Would you print, word for word, only the lines running from the line with "The height and width of the screenshot is (728, 715)." to the last line of the entries, without the pictures?

###

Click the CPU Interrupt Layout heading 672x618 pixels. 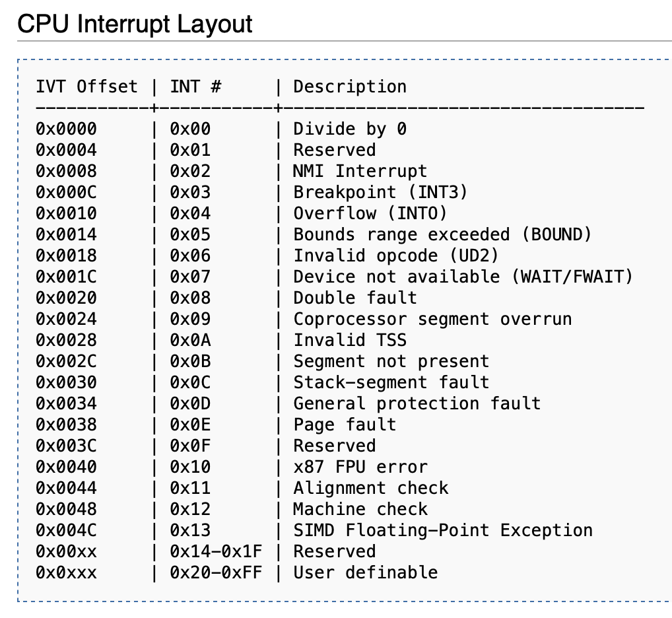tap(135, 24)
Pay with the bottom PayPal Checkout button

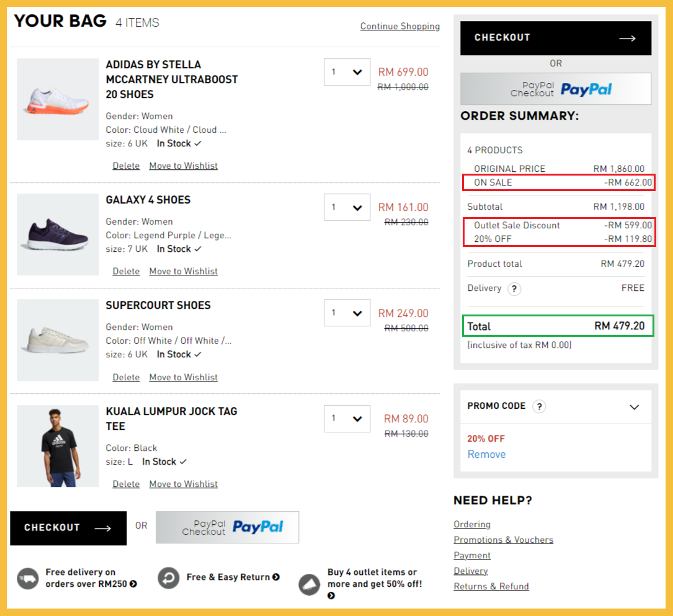[x=227, y=527]
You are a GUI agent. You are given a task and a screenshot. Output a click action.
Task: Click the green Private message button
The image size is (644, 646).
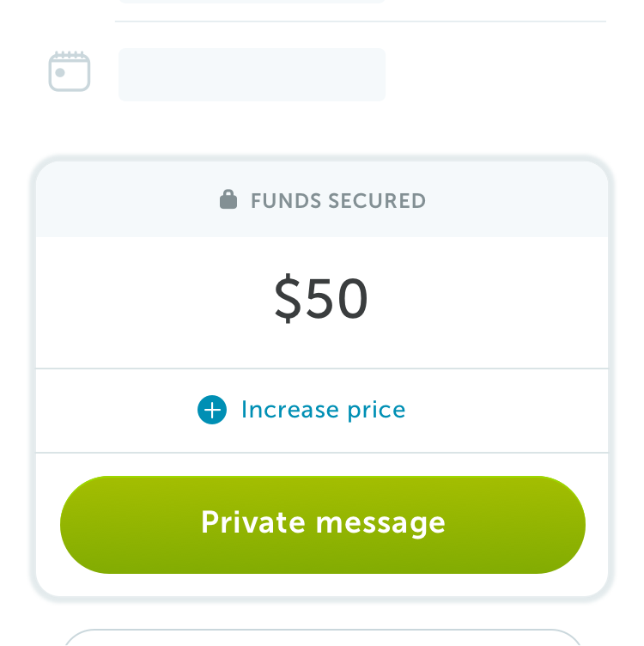point(323,525)
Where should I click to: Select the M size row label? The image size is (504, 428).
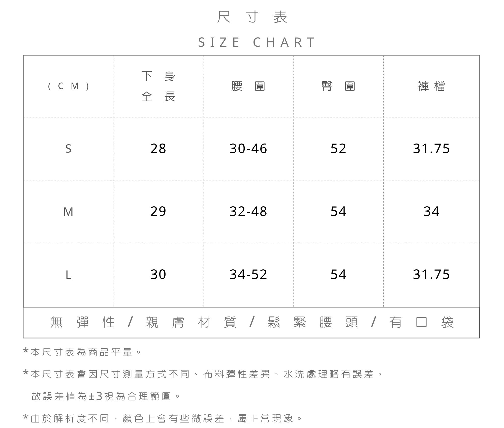coord(68,212)
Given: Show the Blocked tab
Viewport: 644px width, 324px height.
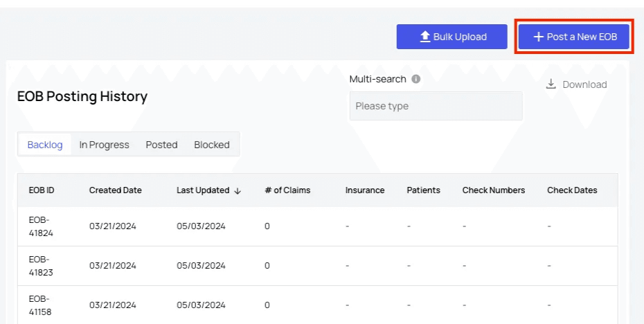Looking at the screenshot, I should point(212,145).
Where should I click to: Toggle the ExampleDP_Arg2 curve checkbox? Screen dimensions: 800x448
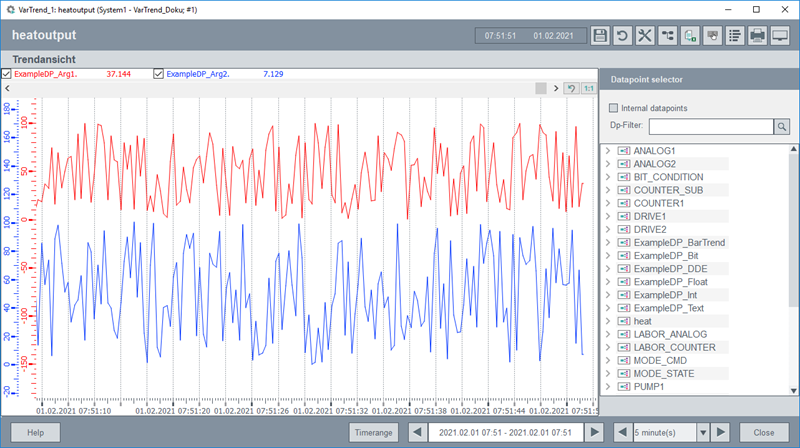pos(158,74)
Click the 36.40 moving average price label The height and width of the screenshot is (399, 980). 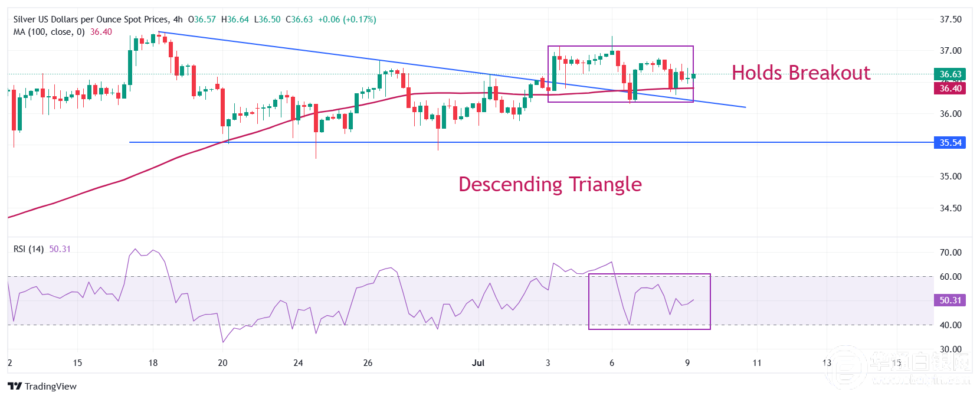[950, 89]
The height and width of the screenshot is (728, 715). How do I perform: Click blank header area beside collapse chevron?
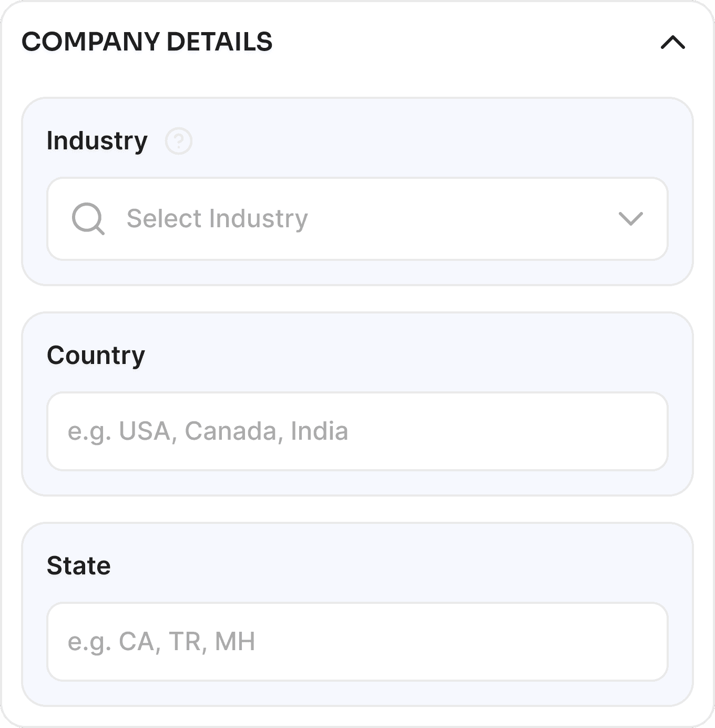[x=473, y=42]
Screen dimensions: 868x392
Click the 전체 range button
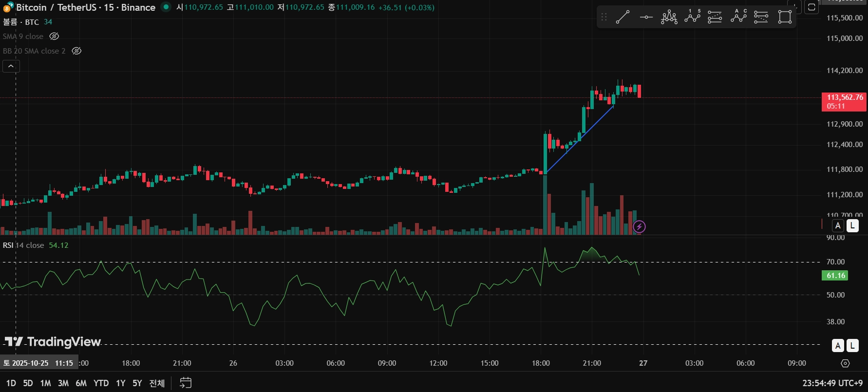(157, 383)
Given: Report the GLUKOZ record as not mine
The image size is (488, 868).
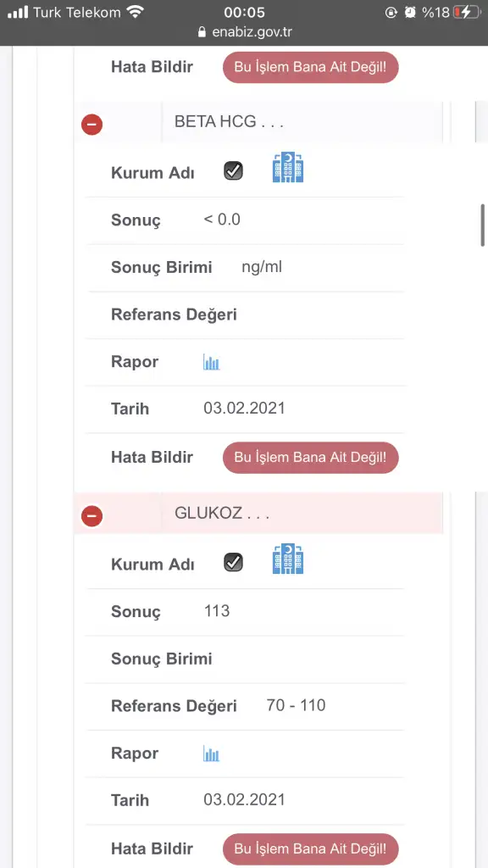Looking at the screenshot, I should (310, 849).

###

**Output**:
The height and width of the screenshot is (728, 715). How do I perform: Click blank header area beside collapse chevron?
[x=473, y=42]
Screen dimensions: 868x392
Click the 전체 range button
(157, 383)
Given: Report the GLUKOZ record as not mine
The image size is (488, 868).
Looking at the screenshot, I should (310, 849).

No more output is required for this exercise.